City of Toronto staff rely on a fleet of just under 5,000 vehicles and equipment valued at $330 million to deliver many services to the public, such as picking up waste, repairing roads, and maintaining our parks and communities. The Fleet Services Division is tasked with the annual purchase, rental, and disposal of this diverse array of vehicles and equipment.

Improving the timing and various processes for acquisition and disposal of fleet assets, as well as warranty and rentals, will save costs.

By The Numbers

  • $875k: costs to repair 69 units in their final year. This more than doubled their sales proceeds.
  • 7: average number of days that rental vehicles sit idle before being picked up
  • 49%: 164 of 333 vehicles redeployed for over 3 years (supposed to be 1 year at most)
  • $2.8M (7.8%): repairs due to operator error or unreported accidents over 18 months
  • 101: units unaccounted for in Fleet’s recent comprehensive inventory review


We observed multiple areas in which the needs or preferences of user groups did not always align with obtaining the best overall value and cost-effectiveness for the City. It was often unclear whether Fleet Services was expected to take the overseer role or to assume the role of administrator on behalf of its user groups.

The City needs a strong central oversight function in Fleet Services to ensure the most economical decision making for the City as a whole. The City Manager should examine Fleet Services’ role, responsibilities, and authority in order to enable it to act effectively as a steward of the City’s fleet assets.

What We Found

Improve Procurement Timing

Some equipment can take 2 to 3 years to acquire. Instead of starting procurement the year before replacement is due, Fleet Services needs to begin this process sooner. Procurement delays result in expensive but necessary end-of-life repairs.

Improve Rental Process and Oversight

It took, on average, 7 days from rental vehicle delivery to user pick-up, costing the City $79,000 annually in unnecessary costs. In addition, users are sometimes renting vehicles for longer than 1 year. We identified 27 cases where users rented vehicles from 2 to 6 years. Buying the vehicle is more economical in these cases.

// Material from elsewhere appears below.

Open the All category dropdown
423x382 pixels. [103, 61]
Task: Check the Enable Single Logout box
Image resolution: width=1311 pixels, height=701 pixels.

Strengthen Warranty Administration

Strengthening warranty processes will help Fleet to realize additional warranty claim opportunities. Many improvements are needed, including:

  • utilizing M5 Warranty Claims Manager module to automatically track warranty claims
  • periodically reviewing work orders to identify missed warranty opportunities
  • ensuring that M5 contain sufficient repair notes and comprehensive warranty information

Improve End-of-Life Decision-Making

Fleet’s end-of-life decision-making processes have the following issues:

  • The lifecycle cost analysis used to flag a vehicle for disposal can be unreliable and should be supplemented with a vehicle condition assessment (referred to as ‘PMVs’);
  • The process for PMVs needs improving to better inform asset replacement decisions; and
  • Old vehicles are routinely redeployed for more than 3 years, despite internal rules saying they should only be redeployed for 1 year at most.

Improving end-of-life decision making processes will ensure consistent and economical solution.

How The Recommendations Will Benefit The City

This report provides 20 recommendations to help improve procurement planning, ensure consistent and economical end-of-life decision making, improve rental processes and oversight, and strengthen warranty administration. Some changes will result in cost savings, and an overseer role for Fleet will help ensure the most economical solution for the City as a whole.